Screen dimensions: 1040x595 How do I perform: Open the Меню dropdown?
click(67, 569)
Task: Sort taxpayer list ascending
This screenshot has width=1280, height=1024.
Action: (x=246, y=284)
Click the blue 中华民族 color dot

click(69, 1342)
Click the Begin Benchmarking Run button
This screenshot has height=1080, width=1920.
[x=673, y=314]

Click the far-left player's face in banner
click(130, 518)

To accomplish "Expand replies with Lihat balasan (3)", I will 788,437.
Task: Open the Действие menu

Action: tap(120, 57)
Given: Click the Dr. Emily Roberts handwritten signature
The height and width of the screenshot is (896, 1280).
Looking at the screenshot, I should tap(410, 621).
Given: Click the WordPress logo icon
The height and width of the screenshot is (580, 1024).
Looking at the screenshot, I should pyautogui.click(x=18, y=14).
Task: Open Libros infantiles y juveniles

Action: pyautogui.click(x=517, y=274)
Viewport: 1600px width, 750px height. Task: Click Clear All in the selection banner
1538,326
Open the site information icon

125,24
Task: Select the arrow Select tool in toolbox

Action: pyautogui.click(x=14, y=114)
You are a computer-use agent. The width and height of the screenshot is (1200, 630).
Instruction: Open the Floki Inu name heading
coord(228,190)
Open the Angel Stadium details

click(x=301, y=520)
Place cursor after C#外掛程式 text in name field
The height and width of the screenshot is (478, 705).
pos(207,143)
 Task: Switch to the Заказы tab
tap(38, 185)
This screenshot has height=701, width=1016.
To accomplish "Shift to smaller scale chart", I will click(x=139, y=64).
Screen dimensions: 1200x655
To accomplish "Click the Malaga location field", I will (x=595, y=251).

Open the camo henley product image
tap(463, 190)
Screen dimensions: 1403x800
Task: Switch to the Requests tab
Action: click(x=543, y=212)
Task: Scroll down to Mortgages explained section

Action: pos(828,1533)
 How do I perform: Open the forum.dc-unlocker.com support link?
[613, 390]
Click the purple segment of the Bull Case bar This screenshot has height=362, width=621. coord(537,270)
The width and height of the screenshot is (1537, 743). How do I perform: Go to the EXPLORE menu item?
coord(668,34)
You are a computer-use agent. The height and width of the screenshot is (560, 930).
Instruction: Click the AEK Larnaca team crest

####################

### WHAT IS EXPECTED
All that is wanted is the run of lines from the start of the data through the line containing "Given: Click the Dr.", copied word for word.

### WRITTEN SOLUTION
Screen dimensions: 1040x595 How do I perform: Open the Меню dropdown?
click(67, 569)
Task: Sort taxpayer list ascending
This screenshot has width=1280, height=1024.
Action: (x=246, y=284)
Click the blue 中华民族 color dot

click(69, 1342)
Click the Begin Benchmarking Run button
This screenshot has height=1080, width=1920.
[x=673, y=314]

Click the far-left player's face in banner
click(130, 518)

To accomplish "Expand replies with Lihat balasan (3)", I will 788,437.
Task: Open the Действие menu

Action: tap(120, 57)
Given: Click the Dr. Emily Roberts handwritten signature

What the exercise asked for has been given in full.